EXERCISE DIRECTIONS.
The lines from the first line of the entries through the line containing "Coffee Gift Baskets (307, 1343)" are to be repeated exactly, with both of those lines included.

EXERCISE DATA.

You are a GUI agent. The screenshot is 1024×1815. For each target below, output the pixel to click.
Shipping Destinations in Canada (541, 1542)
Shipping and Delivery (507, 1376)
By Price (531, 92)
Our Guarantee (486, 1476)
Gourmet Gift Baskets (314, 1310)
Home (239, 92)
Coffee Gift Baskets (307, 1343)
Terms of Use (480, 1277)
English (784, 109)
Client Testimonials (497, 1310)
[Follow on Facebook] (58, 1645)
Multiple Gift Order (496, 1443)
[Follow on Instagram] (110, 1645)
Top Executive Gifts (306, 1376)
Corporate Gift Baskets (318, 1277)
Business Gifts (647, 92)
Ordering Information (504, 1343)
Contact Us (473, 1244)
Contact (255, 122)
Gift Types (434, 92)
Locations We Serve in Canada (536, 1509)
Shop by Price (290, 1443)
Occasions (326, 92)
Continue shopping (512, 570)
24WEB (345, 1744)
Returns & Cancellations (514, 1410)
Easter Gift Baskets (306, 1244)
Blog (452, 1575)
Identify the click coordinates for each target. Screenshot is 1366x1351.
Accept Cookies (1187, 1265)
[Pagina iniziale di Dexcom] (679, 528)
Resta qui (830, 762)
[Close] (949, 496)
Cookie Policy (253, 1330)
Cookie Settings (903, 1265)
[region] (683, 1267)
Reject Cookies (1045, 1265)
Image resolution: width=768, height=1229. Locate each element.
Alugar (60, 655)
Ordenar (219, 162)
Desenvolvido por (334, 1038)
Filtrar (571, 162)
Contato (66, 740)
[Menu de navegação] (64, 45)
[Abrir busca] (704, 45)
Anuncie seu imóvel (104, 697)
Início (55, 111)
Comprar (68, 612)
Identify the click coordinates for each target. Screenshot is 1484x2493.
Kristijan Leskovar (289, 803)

TASK OUTPUT.
You are a GUI agent. The screenshot is 1024×1815. For each target below, output the pixel to click.
Shipping Destinations in Canada (541, 1542)
Shipping and Delivery (507, 1376)
By Price (531, 92)
Our Guarantee (486, 1476)
Gourmet Gift Baskets (314, 1310)
Home (239, 92)
Coffee Gift Baskets (307, 1343)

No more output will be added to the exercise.